Jesus is now also tested. Mark is very clear that it is by Satan. Originally, Satan was seen as an official in the heavenly court. He tested creatures to see if they were loyal to the LORD. For Mark, however, he is the prince of daemons, invisible spirits who oppose God’s plan. Mark, of all the gospel writers, most clearly presents Jesus as confronting Satan and destroying his hold on humanity. We have already seen Jesus’ exorcisms and in several key moments in the Gospel and he will tell us very clearly how Satan was defeated. We see today the first defeat. Mark is not interested in Satan’s strategies or deceptions, only that Jesus was stronger and prevailed over him. We know that he succeeded because he escaped alive. Mark emphasizes that Jesus was with the wild beasts. They are often associated with Satan, yet Jesus is unharmed. We remember that Satan appeared to Adam and Eve in the garden as a serpent. They did not pass the test and the animals with whom they lived in peace in the garden became wild and turned against them. But always there was the promise that the LORD would bring all things back to harmony again. That Jesus lived in peace with the wild animals is the first sign of this harmony would come with what Jesus calls the Kingdom. Jesus’ ministry would be a re-creation of the world. Jesus is in the desert because the Spirit literally drove him there. This is the same spirit who appeared as a great wind at the beginning of creation. It is in the power of the spirit that re-creation begins. When Adam and Eve are cast out of the garden angels are stationed outside to keep the gates locked. Now angels are dispatched to help Jesus open them again.

How should we respond?

Mark’s gospel opened with “The beginning of the gospel of Jesus Christ, the Son of God” The Jews would have heard other gospels, “proclamations of Good News,” but they were by the emperor telling them about his latest triumph. This is the good news of God and it is not of a mortal king, but the rule of God among us..

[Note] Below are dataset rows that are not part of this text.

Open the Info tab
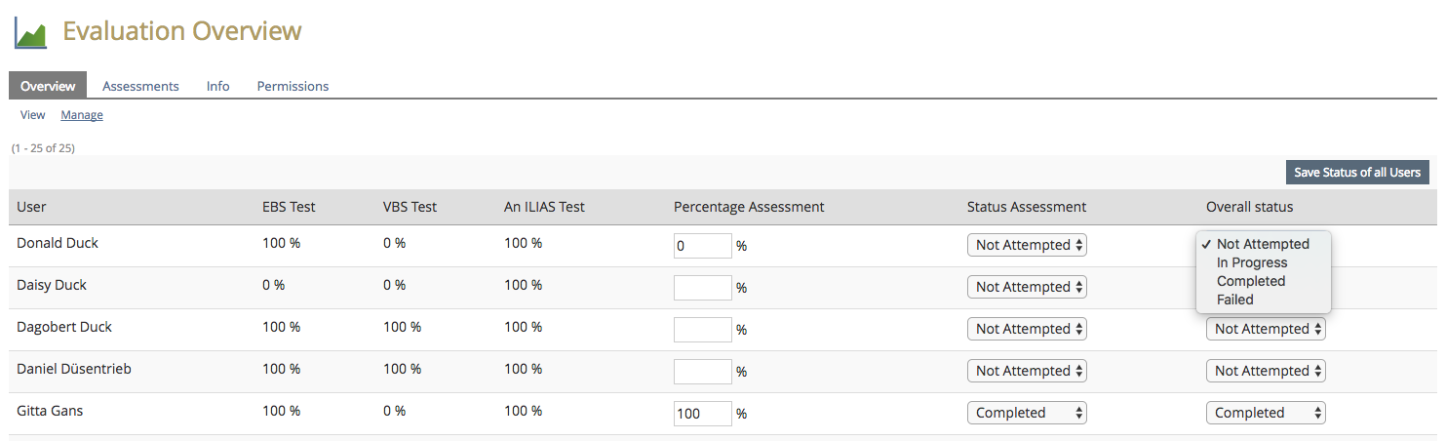 coord(218,86)
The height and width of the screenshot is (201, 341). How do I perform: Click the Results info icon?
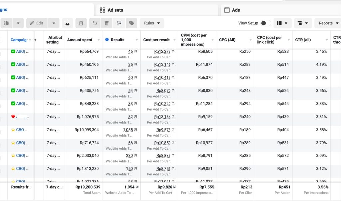pos(107,40)
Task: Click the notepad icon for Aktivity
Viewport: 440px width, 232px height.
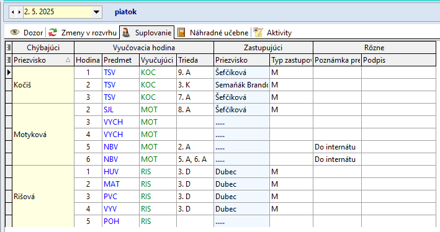Action: 258,32
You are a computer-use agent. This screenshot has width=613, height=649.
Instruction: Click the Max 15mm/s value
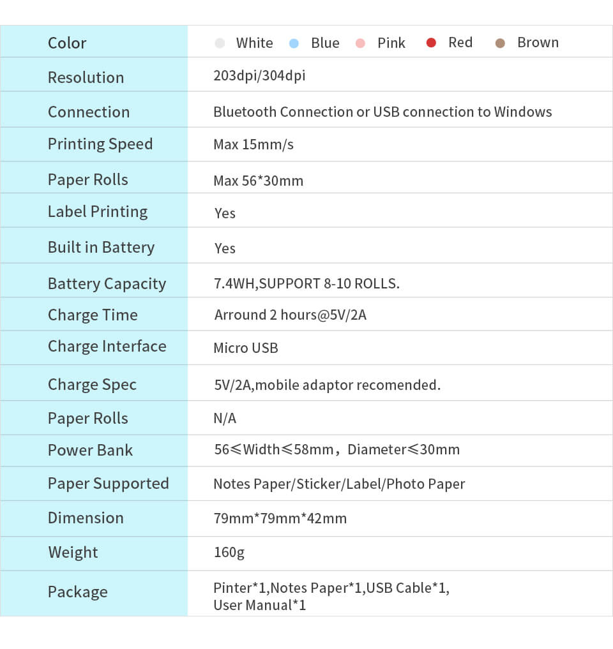point(254,144)
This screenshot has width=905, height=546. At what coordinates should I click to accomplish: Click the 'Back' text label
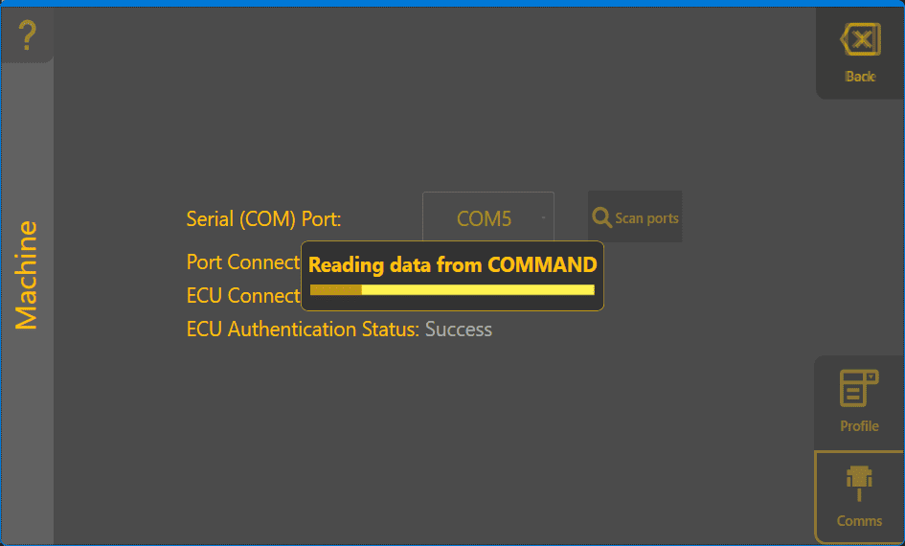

Jesus is the Christ – the anointed one – in Hebrew, “Messiah”. He was to bring to fulfillment all the hopes and dreams of the People. Yet, there were many dreams represented by Priest and Prophet to General and King, and none of them fully reflected who Jesus was and what he intended to do. We have heard the about the Kingdom of God for so long that we can forget that it would have been unfamiliar to the original audience, and indeed somewhat confusing. That was intentional. Jesus wanted a term he could fill in himself. His Kingdom is harmony between God and humanity: all humans together and humanity and the natural world. With the testing in the desert, he has shown that kingdom peace with nature and as the gospel continues, he will show most particularly through the parables how God’s reign over us will be expressed towards God and our neighbors.

The reign of God has come near. It is already here, but not fully. We are offered the Kingdom, offered this harmony and peace but not merely by assenting to a series of principals and ideas but by how we behave. As the meaning of kingdom unfolds it will become obvious to his readers that obeying every letter of the Mosaic law, however noble, is not what Jesus means by repentance. Repentance is changing one’s whole life, making a personal commitment to Jesus. This connection with Jesus is true belief. It is more than our minds that must change it is our hearts.

One of the difficulties in understanding the Kingdom is to equate it with heaven. It is true that we shall be fully ourselves only in heaven, but the kingdom is a this-worldly event. It is the vindication of the LORD’s justice. In the scriptures he promised that the just would be rewarded and the unjust punished in the sight of all. This would require an afterlife as we can easily see that in our lives the just are punished and the unjust rewarded. Books like the “left behind” series have serious flaws, but they realize that the fullness of the kingdom may not be now, but it will be here.

This completion will be by God’s action and initiative not ours. Yet we are called to work for it by seeking greater harmony in the world. This is not only harmony within our own families and communities and indeed among nations and groups but as Pope Francis continually reminds us with nature. The tremendous suffering of people in the south of our own country this week should remind us of what happens when we do not treat our environment with respect and justice. It is perhaps no accident that Jesus’ first act of kingdom building was with nature.

We are not only in Lent, but in the COVID wilderness. It has been a time of testing and an opportunity for re-creation and renewal. It can be neither if we do not heed the message of today’s Gospel. Whatever the Kingdom will be in the end, it must begin with Justice.